LETTRE LV.

AU MÊME.

Vous m’avez bien envoyé l’extrait de ma lettre ; mais il y a des points qui ne valent rien. Je vous avais mandé que je vous enverrais une partie de mon ouvrage, mais que quand vous l’auriez reçue, vous ne vous amuseriez plus à autre chose ; là-dessus vous êtes parti pour faire toutes vos courses, au lieu d’attendre mon manuscrit. Mon cher ami, quand il y aura une métempsycose, vous renaîtrez pour faire la profession de voyageur ; je vous conseille de commencer à vous faire dérater, mais venons au fait.

Dans trois mois d’ici, vous recevrez quinze ou vingt livres, qui n’ont besoin que d’être relus et recopiés ; c’est à-dire, de cinq parties vous en recevrez trois, qui feront le premier volume ; et après cela je travaillerai au second, que vous recevrez deux ou trois mois après. S’il ne vous reste plus de courses littéraires ou galantes à faire dans le Languedoc, vous ferez bien d’aller reprendre votre poste de confesseur de Madame de Montesquieu, ou celui de pénitent de M. l’évêque d’Agen 1 .

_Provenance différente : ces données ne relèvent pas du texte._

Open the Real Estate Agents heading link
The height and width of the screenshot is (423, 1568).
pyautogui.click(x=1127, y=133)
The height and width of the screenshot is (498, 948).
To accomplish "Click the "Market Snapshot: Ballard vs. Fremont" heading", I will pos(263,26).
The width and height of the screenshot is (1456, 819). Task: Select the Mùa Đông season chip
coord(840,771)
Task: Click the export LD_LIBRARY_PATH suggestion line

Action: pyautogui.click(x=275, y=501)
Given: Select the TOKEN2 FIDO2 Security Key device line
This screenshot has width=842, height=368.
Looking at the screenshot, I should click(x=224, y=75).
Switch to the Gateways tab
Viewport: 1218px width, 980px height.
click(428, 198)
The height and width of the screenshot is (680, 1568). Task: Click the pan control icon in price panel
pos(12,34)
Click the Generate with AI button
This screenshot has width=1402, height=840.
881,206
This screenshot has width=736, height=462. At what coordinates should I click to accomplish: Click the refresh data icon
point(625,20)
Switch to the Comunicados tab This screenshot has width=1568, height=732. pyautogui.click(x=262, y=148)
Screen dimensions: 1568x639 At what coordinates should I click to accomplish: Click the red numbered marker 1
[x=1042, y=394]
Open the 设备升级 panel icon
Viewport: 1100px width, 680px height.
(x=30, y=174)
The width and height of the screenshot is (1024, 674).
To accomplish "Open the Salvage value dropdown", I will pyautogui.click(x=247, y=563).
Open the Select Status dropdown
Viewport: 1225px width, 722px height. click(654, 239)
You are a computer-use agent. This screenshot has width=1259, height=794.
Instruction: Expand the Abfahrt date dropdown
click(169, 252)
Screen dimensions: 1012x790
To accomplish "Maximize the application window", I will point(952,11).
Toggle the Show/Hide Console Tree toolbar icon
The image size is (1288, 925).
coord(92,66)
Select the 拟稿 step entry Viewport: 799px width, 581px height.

Quoi qu’il en soit, en quelque endroit que vous me marquiez, je vous enverrai à la fin d’avril le premier volume. Si vous croyez avoir besoin d’un passeport de la Cour, je serai votre pis-aller, croyant qu’il vaut mieux que vous employiez pour cela M. le Nain ou M. de Tourny : ce que je ne dis point du tout pour me dispenser de faire la chose, mais parce que les intendants ont plus de crédit qu’un ex-président. Je vous embrasse de tout mon cœur.

De Paris, le 20 février 1747.

1 Joseph-Gaspard Gilbert de Chabannes.